» **Given request**: Reproduce each line of the data below verbatim, preserving every character and the original line order.

» **Provided information**:

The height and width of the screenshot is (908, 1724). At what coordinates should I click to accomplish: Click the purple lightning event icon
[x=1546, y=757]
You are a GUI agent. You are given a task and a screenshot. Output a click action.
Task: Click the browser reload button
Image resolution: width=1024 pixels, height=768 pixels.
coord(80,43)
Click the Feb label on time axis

» **Answer in full**:
The height and width of the screenshot is (908, 1724). At what coordinates should I click to accomplish: Click the purple lightning event icon
[x=1546, y=757]
You are a GUI agent. You are given a task and a screenshot. Output a click action.
Task: Click the browser reload button
Image resolution: width=1024 pixels, height=768 pixels.
coord(80,43)
Click the Feb label on time axis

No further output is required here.